A l’heure où nous rédigeons ces lignes, plusieurs manifestations sont programmées à travers toute la France au cours du mois de septembre : si leurs modalités ne sont pas encore complètement arrêtées, on sait déjà qu’elles auront pour vocation de défendre à la fois la chasse et ce que d’aucuns appellent la ‘‘ruralité’’ contre les attaques qu’elles subissent actuellement. Venu de province, ce mouvement de contestation – légitime dans la mesure où il doit être et demeurer partout pacifique – pourrait aboutir, le 5 mars prochain, à l’organisation d’une grande manifestation dans les rues de la capitale, semblable, espérons-le, à celle que nous avons connue en 1998, et à laquelle seraient conviés non pas seulement les cynégètes et leurs sympathisants, mais l’ensemble de celles et ceux qui estiment, pour diverses raisons, que leurs modes de vie au cœur des territoires sont menacés de disparaître sous les coups, principalement, d’une certaine conception de l’écologie.
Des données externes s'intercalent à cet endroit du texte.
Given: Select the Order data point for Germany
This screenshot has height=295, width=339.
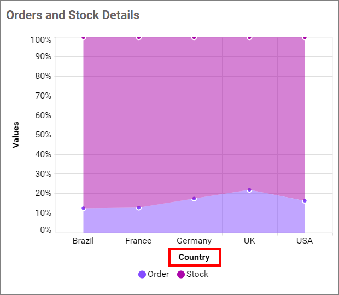Looking at the screenshot, I should 194,199.
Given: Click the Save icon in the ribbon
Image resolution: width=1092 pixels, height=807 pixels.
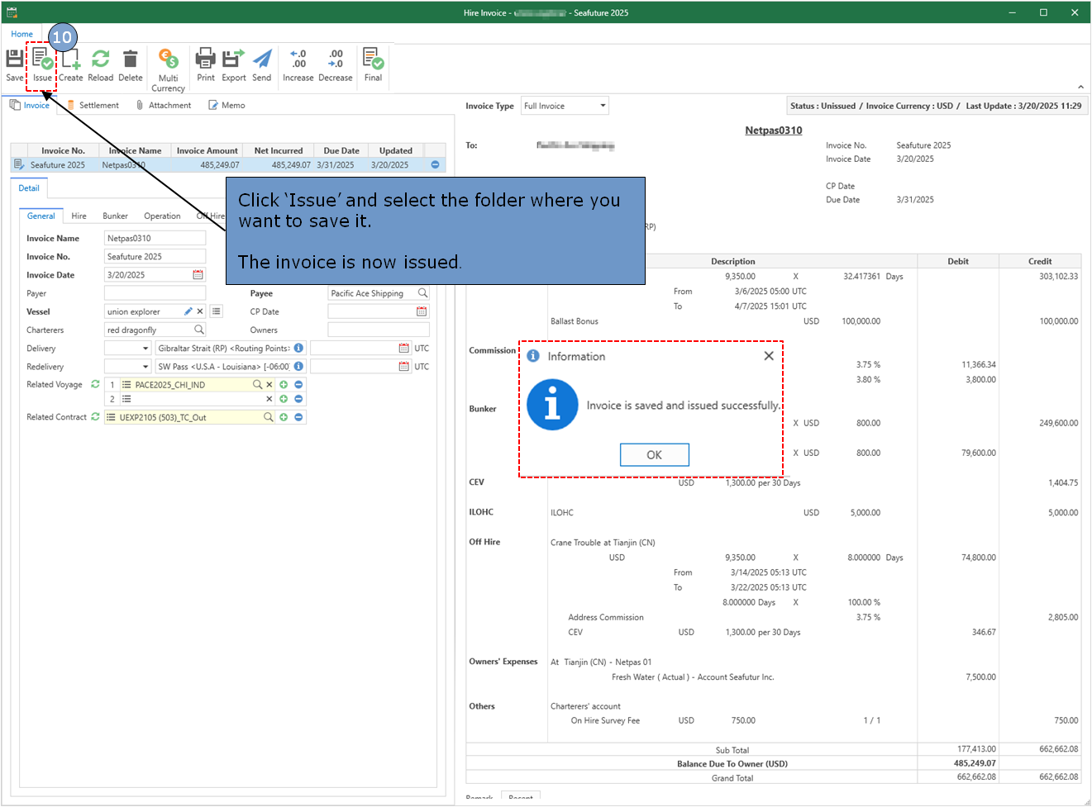Looking at the screenshot, I should tap(15, 60).
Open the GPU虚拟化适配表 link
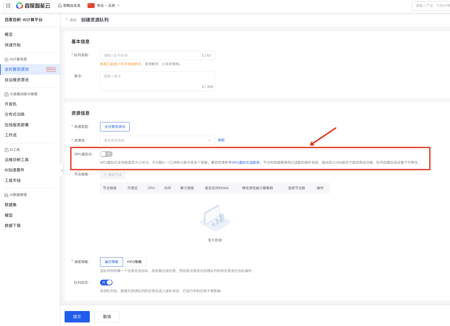450x326 pixels. point(245,162)
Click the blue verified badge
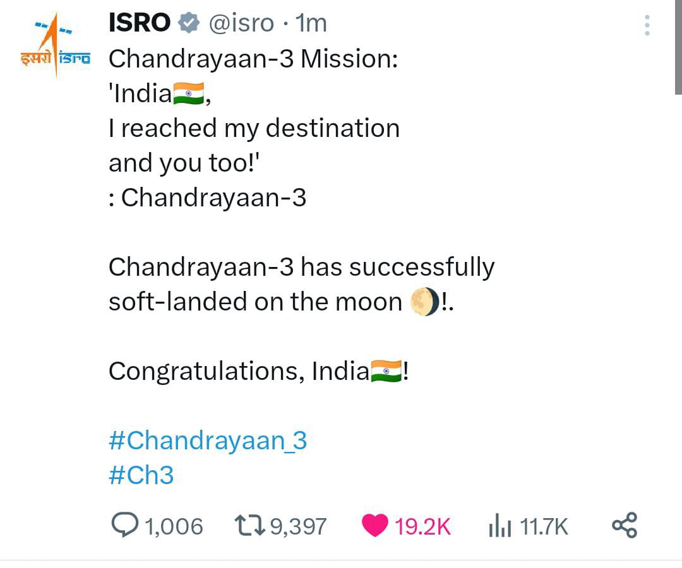The height and width of the screenshot is (568, 682). pyautogui.click(x=188, y=23)
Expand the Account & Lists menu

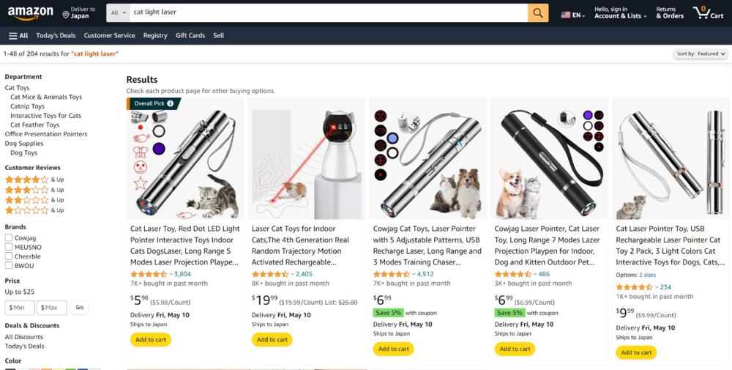pos(619,16)
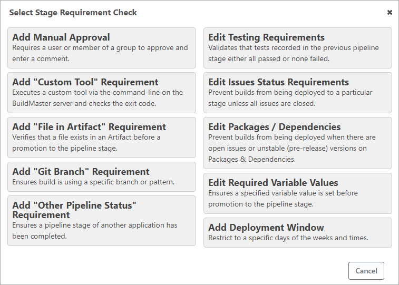399x285 pixels.
Task: Click description about unstable pre-release versions
Action: pyautogui.click(x=291, y=149)
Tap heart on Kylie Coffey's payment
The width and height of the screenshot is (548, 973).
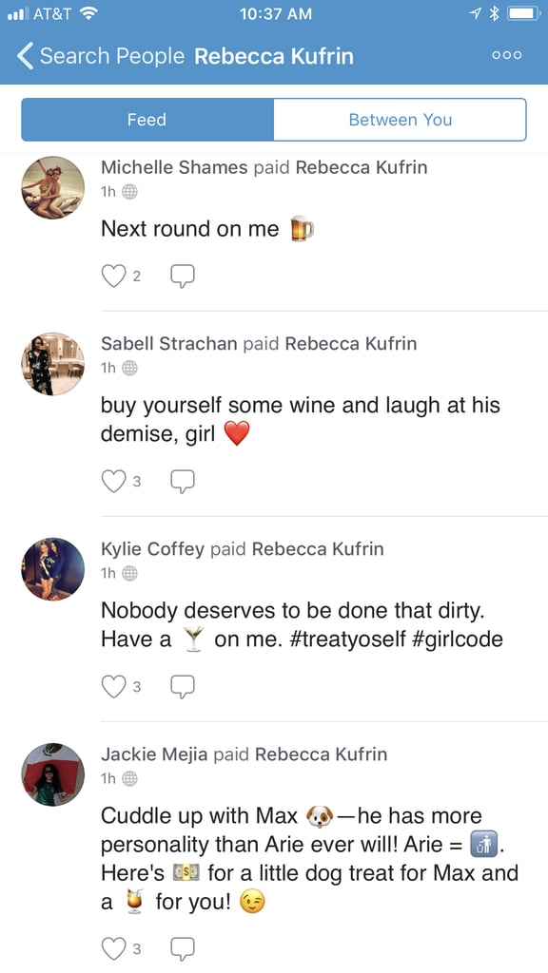[114, 686]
Initié par les instances de la chasse, cet appel à faire entendre les voix de la ruralité vise tout autant à interpeller l’opinion que le politique : cependant, pour être crédible, facteur d’unité et donc d’efficacité, il suppose que soient établis a priori une ligne idéologique cohérente et un discours clair. Car il ne s’agit pas là d’additionner les mécontentements particuliers dans une espèce de fourre-tout qui deviendrait vite illisible, mais, bien au contraire, d’en identifier les principales causes communes pour se donner les moyens de les combattre ensemble.
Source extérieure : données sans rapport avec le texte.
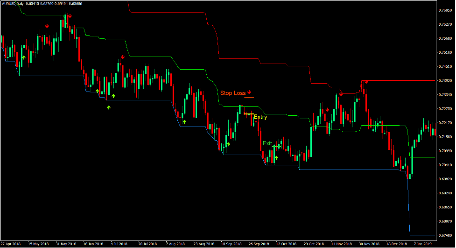
Task: Select the leftmost green buy arrow
Action: (x=24, y=57)
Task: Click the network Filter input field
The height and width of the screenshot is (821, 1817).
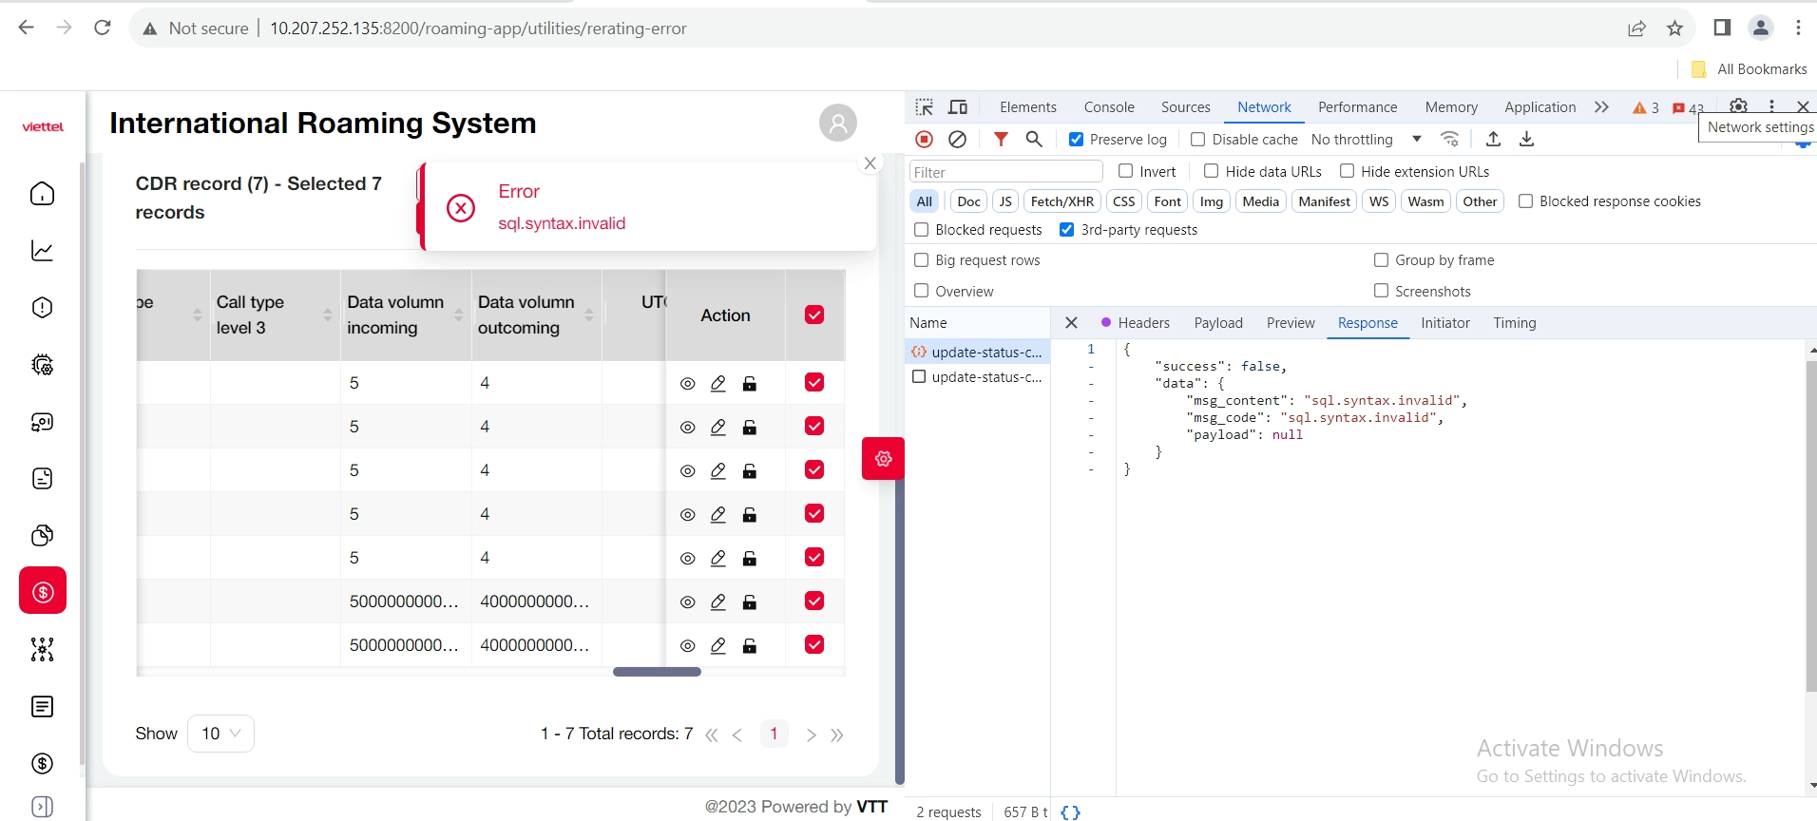Action: (x=1005, y=172)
Depuis plusieurs années, sinon plusieurs décennies, en effet, un vent de remise en cause radicale souffle sur notre pays, ses mœurs, ses usages, ses traditions. Non seulement il souffle, mais il s’intensifie, presque de jour en jour. Le passé, les acquis millénaires, tout ce qui fut transmis, éprouvé et parfait au fil d’innombrables générations est maintenant frappé de suspicion et de critique arbitraire – pire : de détestation quasi automatique. Evidemment, la chasse et la diversité des pratiques qu’elle recouvre n’échappent pas au couperet de ce progressisme qui, à l’image des idéologies dévastatrices du XXe siècle, se gargarise de concepts et de raisonnements abstraits qu’il prétend, sans transition, imposer à chacun comme l’unique vérité à suivre en tout lieu. Car nous en sommes bien là : au nom d’une Nature personnifiée, au nom d’une planète divinisée au sens propre, au nom d’animaux qu’il conviendra bientôt de ne plus désigner par leur espèce, et que l’on a, du reste, sciemment réduits à leur capacité de souffrir – on nous intime de détruire et d’oublier une part essentielle de notre patrimoine vivant et de nos identités plurielles.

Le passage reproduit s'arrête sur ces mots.